Botham went to Edgbaston after his century in Leeds and took five wickets for one run in 28 balls as Australia, chasing just 151, were blown from 105-4 to 121 all out. He made another century in the fifth Test at Old Trafford and took 10 wickets in the final Test at The Oval.
Maybe Kevin Pietersen's 158 in south London in 2005 wouldn't mean the same had Ashley Giles perished early and Australia snatched a win from the jaws in the final session instead. Bradman's team were the Invincibles for a reason. Headingley was their finest hour but they garlanded the whole long summer.
Maybe we should just be grateful for what we have. In a nation saturated by football, front pages as well as back have been about cricket. The grassroots game is withering but kids in the street are talking about someone most had never heard of a year ago.

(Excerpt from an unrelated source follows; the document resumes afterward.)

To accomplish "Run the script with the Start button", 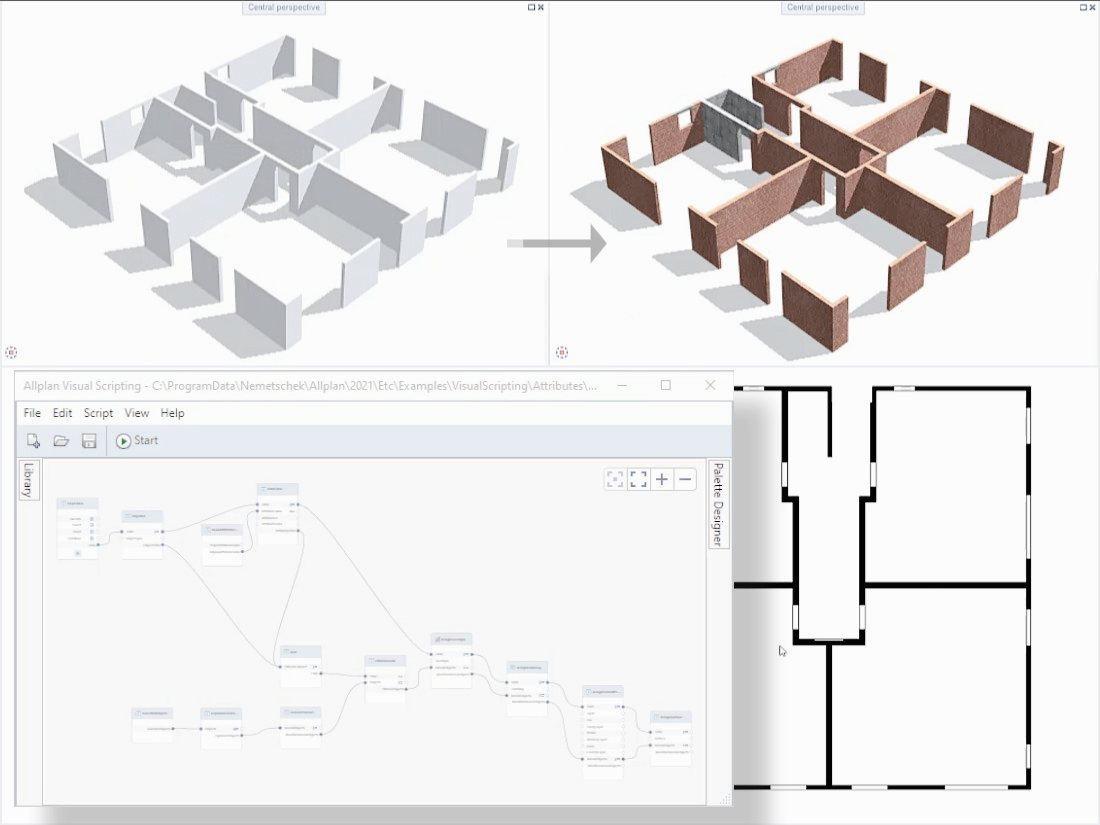I will pyautogui.click(x=136, y=440).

Stokes cannot single-handedly save cricket in this country. The Test grounds are full but you step outside the bubble to indifference and ignorance. A continual failure to reach beyond private schools or truly exploit the British Asian love for the game leaves it a sport at the heart and within the reach of too few.
But that was as true before Sunday as it was afterwards. Stokes has rescued England and he is giving cricket another golden chance.